MSCI ESG Research has been tracking and reporting on board gender diversity since 2009. Based on the 2,811 constituents of the MSCI All-Country World Index (ACWI) as at last October, the number of board seats held by women went up 1.9 percentage points to 24.5 per cent in 2022, a moderate improvement despite the Covid-19 pandemic and its threat to undo gender diversity progress.

In Singapore, based on the latest study by the Council for Board Diversity, the proportion of women appointed directors to the boards of large listed companies reached a record high last year, accounting for 36 per cent of all director appointments of the top 100 companies on the Singapore Exchange.

The appointments raised women’s participation in directorships of the largest 100 companies to 21.5 per cent at end-2022, up strongly by 2.6 percentage points, from 18.9 per cent at end-2021.

Impact bond investing – is orange the new green? 

Diversity and inclusion are correlated with business and financial performance. Diverse workforces are more likely to drive a competitive advantage across talent, innovation and markets, and outperform over the long term.

_Exercise A_
According to the passage on board gender diversity, what percentage of board seats at MSCI ACWI constituents did women hold in 2022?
_Exercise B_
Carry on the passage about board gender diversity, picking up after its last sentence.

_Information_
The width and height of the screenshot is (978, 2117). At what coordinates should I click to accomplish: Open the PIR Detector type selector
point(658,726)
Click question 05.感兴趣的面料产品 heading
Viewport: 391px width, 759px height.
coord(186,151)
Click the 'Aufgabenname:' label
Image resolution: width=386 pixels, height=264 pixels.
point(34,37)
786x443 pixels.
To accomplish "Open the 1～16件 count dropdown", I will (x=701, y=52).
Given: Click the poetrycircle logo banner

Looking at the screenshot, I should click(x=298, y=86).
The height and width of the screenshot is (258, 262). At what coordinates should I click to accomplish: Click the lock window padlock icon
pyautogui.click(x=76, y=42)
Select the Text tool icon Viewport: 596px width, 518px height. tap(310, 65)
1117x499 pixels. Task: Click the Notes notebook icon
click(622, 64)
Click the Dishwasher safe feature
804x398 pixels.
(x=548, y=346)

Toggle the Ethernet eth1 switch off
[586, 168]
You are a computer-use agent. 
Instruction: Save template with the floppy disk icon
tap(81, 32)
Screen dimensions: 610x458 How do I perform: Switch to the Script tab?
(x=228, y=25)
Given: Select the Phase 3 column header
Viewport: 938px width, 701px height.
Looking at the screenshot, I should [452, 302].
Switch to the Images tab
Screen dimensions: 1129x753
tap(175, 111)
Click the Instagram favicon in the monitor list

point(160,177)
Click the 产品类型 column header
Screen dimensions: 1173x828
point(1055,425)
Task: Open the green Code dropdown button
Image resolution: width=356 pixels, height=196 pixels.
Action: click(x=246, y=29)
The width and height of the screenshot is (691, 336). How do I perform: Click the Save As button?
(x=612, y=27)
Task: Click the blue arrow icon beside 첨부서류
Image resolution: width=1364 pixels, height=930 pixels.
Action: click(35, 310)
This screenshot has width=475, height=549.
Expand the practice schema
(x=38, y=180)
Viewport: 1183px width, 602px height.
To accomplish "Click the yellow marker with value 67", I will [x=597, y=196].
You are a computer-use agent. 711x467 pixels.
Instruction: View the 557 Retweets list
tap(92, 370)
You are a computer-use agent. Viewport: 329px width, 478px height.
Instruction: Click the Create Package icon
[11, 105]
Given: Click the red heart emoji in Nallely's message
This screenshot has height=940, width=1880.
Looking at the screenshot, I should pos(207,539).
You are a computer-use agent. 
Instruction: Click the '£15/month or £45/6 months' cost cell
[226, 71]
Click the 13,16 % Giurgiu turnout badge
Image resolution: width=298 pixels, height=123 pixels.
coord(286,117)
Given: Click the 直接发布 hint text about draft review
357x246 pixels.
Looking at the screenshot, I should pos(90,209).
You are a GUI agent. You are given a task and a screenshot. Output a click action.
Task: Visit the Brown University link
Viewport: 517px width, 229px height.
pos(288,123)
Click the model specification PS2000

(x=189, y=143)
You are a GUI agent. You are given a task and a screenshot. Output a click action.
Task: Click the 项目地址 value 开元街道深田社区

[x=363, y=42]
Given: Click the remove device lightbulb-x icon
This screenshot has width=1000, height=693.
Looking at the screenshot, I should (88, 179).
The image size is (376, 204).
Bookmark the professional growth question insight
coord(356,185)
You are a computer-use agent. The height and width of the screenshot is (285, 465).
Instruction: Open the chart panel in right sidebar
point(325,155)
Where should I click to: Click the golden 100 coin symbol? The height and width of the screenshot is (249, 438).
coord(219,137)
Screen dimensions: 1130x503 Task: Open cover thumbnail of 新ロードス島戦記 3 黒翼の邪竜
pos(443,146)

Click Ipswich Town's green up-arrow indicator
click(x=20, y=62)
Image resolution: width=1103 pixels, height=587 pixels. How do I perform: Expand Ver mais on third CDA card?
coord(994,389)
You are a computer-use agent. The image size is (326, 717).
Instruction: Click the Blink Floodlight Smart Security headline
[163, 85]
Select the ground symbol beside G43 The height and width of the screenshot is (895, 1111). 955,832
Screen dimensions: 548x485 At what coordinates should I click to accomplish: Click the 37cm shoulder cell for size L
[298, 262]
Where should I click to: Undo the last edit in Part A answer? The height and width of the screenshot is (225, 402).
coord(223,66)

_Answer A_
24.5 percent

_Answer B_
The sustainable finance market has grown significantly over the years. But compared to other segments of thematic investing such as climate change, gender-lens investing is still in its infancy, with only US$17 billion in gender-labelled financial products out of over US$40 trillion in the global sustainable investment universe in 2020.

The global debt and loan capital markets (via social, gender, sustainability, and sustainability-linked bonds and loans) are potential channels through which capital can be directed towards reducing gender inequalities and embracing inclusion.

Achieving the United Nations’ Sustainable Development Goal (SDG) 5: Gender equality has the potential to positively impact several other SDGs such as ending poverty (SGD1); eliminating hunger (SDG2); ensuring health and well-being (SDG3); ensuring inclusive and equitable quality education (SDG4), promoting sustained and inclusive economic growth (SDG8) and reducing inequality within countries (SDG10).

The Covid-19 pandemic has disproportionately impacted women, widened the gender gap and made the case for gender financing even more critical.

With less than a decade to go achieve the 2030 SDGs, financing solutions that drive gender equality should be accelerated. Besides gender-labelled bonds, social bonds are also good avenues to finance projects targeted at low-income groups, persons with disabilities, sexual and gender minorities, or other groups.

Aligned to SDG5, gender bonds are debt instruments which integrate gender considerations into their objectives with the purpose of raising awareness of gender inequality and empowering women.

In March 2022, the Development Finance Corp (DFC) in the US partnered other international organisations to issue a set of guidelines, called the Orange Bond Initiative, which aims to empower 100 million women and girls worldwide by unlocking US$10 billion in capital by 2030.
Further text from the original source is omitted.